Bloomberg Article: Atrium Law’s Pivot Puts $75M Into Legal Disruption Perspective

Bloomberg deconstructs where they think things went wrong for Atrium, there’s a sense of self satisfaction and “told you so” in this report.

All we’ll say is, where Atrium failed a successor will succeed. Law firm partners who think the status quo is preserved remind me of Australian government  ministers who still deny climate change after our fires that have just burnt a land mass almost as big as the UK.
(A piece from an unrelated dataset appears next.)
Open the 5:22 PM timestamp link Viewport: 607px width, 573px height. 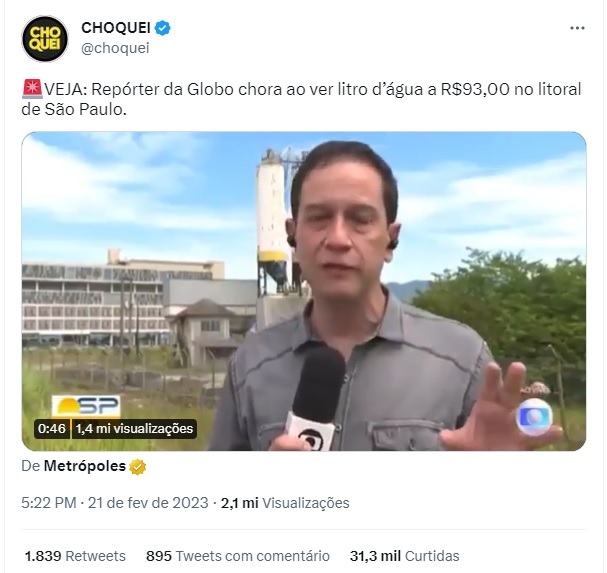click(x=49, y=503)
Change is coming and is inevitable.. just when and what model is the question

 

Here’s the intro to the Bloomberg repot

So, Atrium Law isn’t all that much of a law firm anymore. The much-lauded venture pairing a software development company with a law firm founded by Silicon Valley entrepreneur Justin Kan made headlines this week for reportedly laying off most of its lawyers.

Law firms who paper venture capital deals will breathe a sigh of relief. They might even pop some schadenfreude-fueled champagne.
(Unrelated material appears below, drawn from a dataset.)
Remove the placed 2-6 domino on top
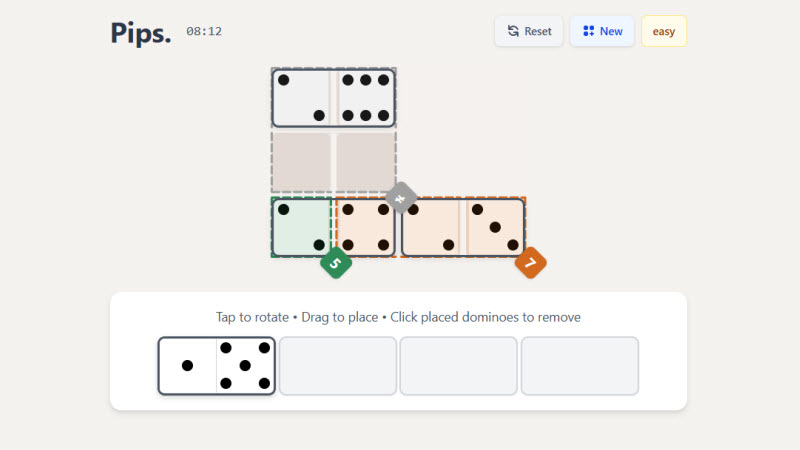The height and width of the screenshot is (450, 800). pyautogui.click(x=334, y=98)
Kan came to the legal business in 2017 with $10 million in financing, and a year later he landed another $65 million in venture capital financing in a deal led by Andreessen Horowitz.

To the managing partner set, Kan was a well-funded, fresh-faced competitor from outside the industry who sparked more than his share of curiosity and, at some level, fear. He envisioned radical changes and his pedigree earned him a different kind of press than your typical legal tech venture. TechCrunch, for instance, said he was aiming “to replace lawyers with machine learning.”

In reality, Atrium was sitting lawyers next to software engineers, hoping to build a system that could automate its way to lower fees on legal work for start-up companies and higher market share. In a Bloomberg Businessweek article last year, Kan said his software could save about five hours from the typical lawyer papering a VC deal. TechCrunch said in June that Atrium’s “boring” software “kills legal busy work.”